156 Ark. 577 | Ark. | 1923
Appellant was convicted of rape and given a life sentence in the penitentiary, and has assigned two errors for the reversal of that judgment. The first is that the testimony did not warrant the verdict; the second that the conviction resulted from the inflammatory and improper argument of the prosecuting attorney.
As to the first assignment of error, it may be said that Sallie Burton testified as follows: Witness is a colored woman, nineteen years old, married, and the mother of two children, one a year old, the other three. She lived with her brother, but on the day she was assaulted she was at home alone with her two children, when appellant came to her house and made her a proposition to have sexual intercourse. She refused; he persisted, and said he would take it anyway. She threatened him with arrest, and started to run., when he caught her, dragged her into the house, threw her down on the floor and accomplished his purpose. She did not cry out, because he told her he would kill her if she did. When he had done, he jumped up and ran around the rear of the house, down to the bay, where he leaped into a boat and crossed over. As.soon as witness was released, she secured a gun which was in the house and pursued appellant, but he escaped. The following day she had him arrested.
Appellant admitted the act of intercourse, but testified that he promised Sallie a dollar, and she consented ; that he did not pay her because he did not have the money at that time, and she became angry and abusive and threatened to kill him, and when she attempted to execute the threat by getting the gun he ran away, and she pursued, but he soon outdistanced her.
The verdict of the jury is, of course, conclusive of this conflict in the testimony; and the testimony of the woman is sufficient to support the conviction.

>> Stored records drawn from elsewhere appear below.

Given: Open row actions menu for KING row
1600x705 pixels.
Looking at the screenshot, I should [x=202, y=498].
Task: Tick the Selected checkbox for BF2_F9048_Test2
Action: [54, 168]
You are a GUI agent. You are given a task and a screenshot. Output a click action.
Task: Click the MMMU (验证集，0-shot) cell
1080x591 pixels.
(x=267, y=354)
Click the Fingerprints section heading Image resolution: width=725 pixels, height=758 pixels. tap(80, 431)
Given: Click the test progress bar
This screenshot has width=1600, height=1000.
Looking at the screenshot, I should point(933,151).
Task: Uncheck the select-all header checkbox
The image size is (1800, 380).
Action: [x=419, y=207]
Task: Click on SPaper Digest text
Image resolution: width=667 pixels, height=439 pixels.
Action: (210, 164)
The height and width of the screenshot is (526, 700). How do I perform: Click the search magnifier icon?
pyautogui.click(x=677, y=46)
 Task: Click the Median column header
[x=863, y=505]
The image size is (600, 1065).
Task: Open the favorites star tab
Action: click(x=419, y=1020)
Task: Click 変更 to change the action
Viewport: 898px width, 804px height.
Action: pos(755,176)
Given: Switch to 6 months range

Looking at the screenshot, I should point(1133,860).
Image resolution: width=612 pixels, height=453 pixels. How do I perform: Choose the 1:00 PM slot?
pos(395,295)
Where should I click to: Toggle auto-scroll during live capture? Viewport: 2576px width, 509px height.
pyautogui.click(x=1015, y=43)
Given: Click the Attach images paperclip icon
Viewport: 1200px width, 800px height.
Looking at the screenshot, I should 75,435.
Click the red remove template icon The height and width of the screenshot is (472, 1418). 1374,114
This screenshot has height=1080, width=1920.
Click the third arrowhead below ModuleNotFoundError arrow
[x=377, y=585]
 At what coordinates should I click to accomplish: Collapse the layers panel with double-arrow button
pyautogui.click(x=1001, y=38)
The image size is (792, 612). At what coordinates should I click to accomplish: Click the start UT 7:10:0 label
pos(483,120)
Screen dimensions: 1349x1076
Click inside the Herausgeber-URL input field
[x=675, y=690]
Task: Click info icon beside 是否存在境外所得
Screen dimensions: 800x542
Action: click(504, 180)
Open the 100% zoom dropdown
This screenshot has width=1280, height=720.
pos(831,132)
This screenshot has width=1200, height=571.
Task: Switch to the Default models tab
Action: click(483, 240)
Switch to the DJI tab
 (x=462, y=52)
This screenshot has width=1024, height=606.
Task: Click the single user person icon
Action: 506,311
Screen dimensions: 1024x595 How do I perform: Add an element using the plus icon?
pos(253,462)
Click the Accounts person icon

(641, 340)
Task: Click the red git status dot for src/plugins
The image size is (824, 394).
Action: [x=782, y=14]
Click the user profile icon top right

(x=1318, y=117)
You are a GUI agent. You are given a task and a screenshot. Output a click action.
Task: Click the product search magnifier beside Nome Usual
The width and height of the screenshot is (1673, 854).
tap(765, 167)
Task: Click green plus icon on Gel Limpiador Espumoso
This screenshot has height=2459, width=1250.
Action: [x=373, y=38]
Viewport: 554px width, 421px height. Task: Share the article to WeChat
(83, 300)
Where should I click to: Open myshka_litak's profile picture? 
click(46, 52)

On. the exception to the alleged erroneous argument of the prosecuting attorney the record contains the following recital:
“Because the court erred in overruling defendant’s objection to the argument of the prosecuting attorney in his argument to the jury ‘that, if guilty, the defendant should be convicted in order to protect the white women of the State from such assaults, and that if he was turned loose our wives and sisters and daughters would be in danger of such assaults by the defendant’, to which statement in the argument the defendant at the time excepted and asked the court to admonish the jury not to consider that part of the argument; and because the court permitted the prosecuting attorney to continue the argument of the case in the same prejudicial strain throughout, and, the court having refused the request of the defendant and permitted the prosecuting attorney to so continue his argument, the defendant saved his proper exceptions and asked that his exceptions be noted of record, which was accordingly done.”
It is insisted that this statement was an 'appeal to race prejudice, and that the judgment should be reversed on that account. But the majority of the court do not think so. In their opinion it was a perfervid appeal to the jury to convict the defendant if he was found guilty, but that no appeal was made to the jury to convict the defendant unless he was found guilty, and the plea to convict him if found guilty was not improper. There was no statement to the jury of any fact not in evidence, and the argument amounted to no more than the expression of the opinion that if convictions of colored men were not returned by juries when assaults were committed upon females of the colored race, those assailants would be encouraged to make victims of females of the white race, and the argument was therefore the mere expression of opinion as to the consequence of a failure to enforce the law, and resulted in no prejudice to the defendant. Poe v. State, 95 Ark. 172; Cravens v. State, 95 Ark. 321; Blackshare v. State, 94 Ark. 548.
In the opinion of Justice Wood and the writer the argument was an appeal to race prejudice, and the judgment should therefore be reversed.
It being the opinion of the majority that no error was committed, the judgment is affirmed.